The problem with relying on the JSS to gather some of that inventory information is that inventory is never going to be live. The script collects that live. Additionally, the deploying of the app installer is essentially caching (it happens silently and the user wouldn't be aware that it's being pushed). This is just not being cached in the way that Jamf Pro does it where it's in /Library/Application Support/JAMF/Waiting Room/. With this method, it is also easier to overwrite the app because you're installing the app installer (to whatever path you want).

There are a few downsides to that I'll point out if you cache using Jamf Pro's method:
1. Jamf Pro caches the app installer pkg which means when you do install the cached pkg, it would need additional space while the package temporarily expands to extract the payload. Between the time you cache the package and then install it, it's possible that the user fills up their computer drive space. Not something I'm willing to take a chance on.
2. You would need to have an additional policy to install from cache. Why? Well if you include the package (install from cache) and including the script as an After Script in that policy, what happens if the cached package couldn't install? So the process if you did go this route would be; first policy to cache pkg using Jamf's method (and you would also want to make this a custom trigger so you can call it later in case this fails), second policy to install cached package (make this a custom trigger); and third policy to run the script which would confirm that the app installer is in fact on the computer and if it isn't try to re-cache and install from cache again.
3. You are adding time to the upgrade process (unpacking a 5gb app may take a few minutes). If you deploy it in advance using my method, you don't have to deal with that.

EDIT: Clarified my point 2.

I'll admit for some people this may be overkill, why pay attention to details? But that's just how I like to do things. Try to think of every potential scenario where things might fail and avoid them where possible. In some environments it might not be necessary to consider so many details though. And that's perfectly fine too. This is a new method I'm using. I previously used the createOSXinstallPKG tool to deploy.
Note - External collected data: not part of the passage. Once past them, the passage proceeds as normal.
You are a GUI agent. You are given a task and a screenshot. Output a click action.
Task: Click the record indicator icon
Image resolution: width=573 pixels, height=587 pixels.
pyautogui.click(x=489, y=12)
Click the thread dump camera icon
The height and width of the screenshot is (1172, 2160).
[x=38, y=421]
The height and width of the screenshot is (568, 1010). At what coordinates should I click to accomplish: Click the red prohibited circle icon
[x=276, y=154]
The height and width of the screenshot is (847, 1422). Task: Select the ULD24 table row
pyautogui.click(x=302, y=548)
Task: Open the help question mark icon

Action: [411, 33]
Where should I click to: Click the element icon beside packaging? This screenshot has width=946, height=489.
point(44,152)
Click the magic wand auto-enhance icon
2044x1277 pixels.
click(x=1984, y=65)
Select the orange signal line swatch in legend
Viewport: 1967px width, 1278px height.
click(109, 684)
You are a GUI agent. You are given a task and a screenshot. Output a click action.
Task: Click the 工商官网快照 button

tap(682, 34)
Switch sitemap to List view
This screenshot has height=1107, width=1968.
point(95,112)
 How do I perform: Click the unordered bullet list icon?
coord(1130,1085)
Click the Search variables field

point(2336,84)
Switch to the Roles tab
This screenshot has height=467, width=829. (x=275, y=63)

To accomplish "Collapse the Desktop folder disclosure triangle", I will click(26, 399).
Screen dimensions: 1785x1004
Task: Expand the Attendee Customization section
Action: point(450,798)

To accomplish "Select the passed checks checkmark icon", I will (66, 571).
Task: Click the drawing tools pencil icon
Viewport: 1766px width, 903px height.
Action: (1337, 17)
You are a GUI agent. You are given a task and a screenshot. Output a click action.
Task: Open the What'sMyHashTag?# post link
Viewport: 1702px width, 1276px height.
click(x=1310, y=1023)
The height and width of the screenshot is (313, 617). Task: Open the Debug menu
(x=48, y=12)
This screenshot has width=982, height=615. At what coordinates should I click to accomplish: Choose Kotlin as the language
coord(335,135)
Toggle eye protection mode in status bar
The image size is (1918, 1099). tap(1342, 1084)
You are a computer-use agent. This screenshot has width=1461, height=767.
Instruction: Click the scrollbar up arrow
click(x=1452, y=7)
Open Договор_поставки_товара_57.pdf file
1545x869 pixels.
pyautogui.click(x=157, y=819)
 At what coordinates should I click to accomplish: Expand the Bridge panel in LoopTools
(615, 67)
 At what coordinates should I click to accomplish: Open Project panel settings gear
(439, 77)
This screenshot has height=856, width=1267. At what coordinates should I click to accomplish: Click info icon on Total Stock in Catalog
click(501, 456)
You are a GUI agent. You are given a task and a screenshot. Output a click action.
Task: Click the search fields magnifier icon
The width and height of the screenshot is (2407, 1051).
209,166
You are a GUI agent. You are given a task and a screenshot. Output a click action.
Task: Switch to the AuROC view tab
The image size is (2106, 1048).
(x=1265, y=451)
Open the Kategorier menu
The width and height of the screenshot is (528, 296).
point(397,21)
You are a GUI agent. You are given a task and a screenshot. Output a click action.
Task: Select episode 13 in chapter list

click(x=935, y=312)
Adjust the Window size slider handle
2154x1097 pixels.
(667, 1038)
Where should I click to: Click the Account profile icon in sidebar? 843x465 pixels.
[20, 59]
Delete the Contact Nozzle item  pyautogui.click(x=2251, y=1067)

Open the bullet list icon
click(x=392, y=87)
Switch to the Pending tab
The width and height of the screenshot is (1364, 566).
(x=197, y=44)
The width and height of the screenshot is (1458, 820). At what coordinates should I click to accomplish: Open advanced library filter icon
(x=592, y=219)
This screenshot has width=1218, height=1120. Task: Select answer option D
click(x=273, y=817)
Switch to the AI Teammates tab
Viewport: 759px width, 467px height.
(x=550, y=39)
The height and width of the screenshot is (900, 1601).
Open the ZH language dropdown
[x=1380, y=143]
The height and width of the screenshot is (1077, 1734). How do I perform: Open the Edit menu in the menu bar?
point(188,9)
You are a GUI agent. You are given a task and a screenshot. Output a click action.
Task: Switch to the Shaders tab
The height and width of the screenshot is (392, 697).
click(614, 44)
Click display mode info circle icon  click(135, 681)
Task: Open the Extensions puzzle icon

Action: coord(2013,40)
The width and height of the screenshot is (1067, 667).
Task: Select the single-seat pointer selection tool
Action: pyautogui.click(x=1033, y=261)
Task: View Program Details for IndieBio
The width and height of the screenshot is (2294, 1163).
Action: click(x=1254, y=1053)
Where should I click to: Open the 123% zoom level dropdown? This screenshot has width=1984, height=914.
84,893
We also use something custom for these upgrades that checks disk space and other requirements live. I agree that the main trouble with inventory for Smart Groups is that certain data is in constant flux. Disk space is one of those things that can change in a matter of an hour or less, so its not necessarily a great idea to rely on a data point that could be up to a day or more old.

We make users open tickets to be upgraded, and block the App Store installs.

Smart groups are built based on the presence of a dummy file. Once reconned, it will be placed into the group. jamf policy then pulls down the upgrade package, as well as various other things (office update, etc.)

Haven't had great success with reliably running login/startup policies to install big things. We try to do everything prior to the upgrade (remove SEP, install latest office update, etc.) Post upgrade policies are triggered to run once per machine, on startup/login/recurring check in, to make sure they kick off. Pretty much the only thing we do via post-upgrade policy is re-apply our wallpapers, remove some icons, and turn off DisableFDEAutoLogin.

That sounds like a lot of manual work. Why not script around all that and provide a Self Service option? For example, why isn't Office updated before hand regardless of the OS update? It would be a pretty bad idea to do this as a startup or login/logout policy. Big installs like this are perfect for recurring check-in or ongoing via self service (depends on the goal of course).

@bpavlov It does go into Self Service, after the packages are cached and ready to go.

We are very wary of auto installing any Office 2011 update. For example, the one that brought El Capitan compatibility completely broke Outlook for a few days. We can't have 3200 machines with Outlook not working. Database rebuilds are also pretty annoying, especially considering we have users with identities that can be upwards of 10 gb in size.

I agree with @mm2270 and @bpavlov. We do our Sierra/MacOS upgrades through Self Service. The script we use checks HD space, etc live at that moment and that's much more reliable and accurate. If enough HD space isn't present, then the upgrade fails and informs the user why it fails. Works pretty well for us.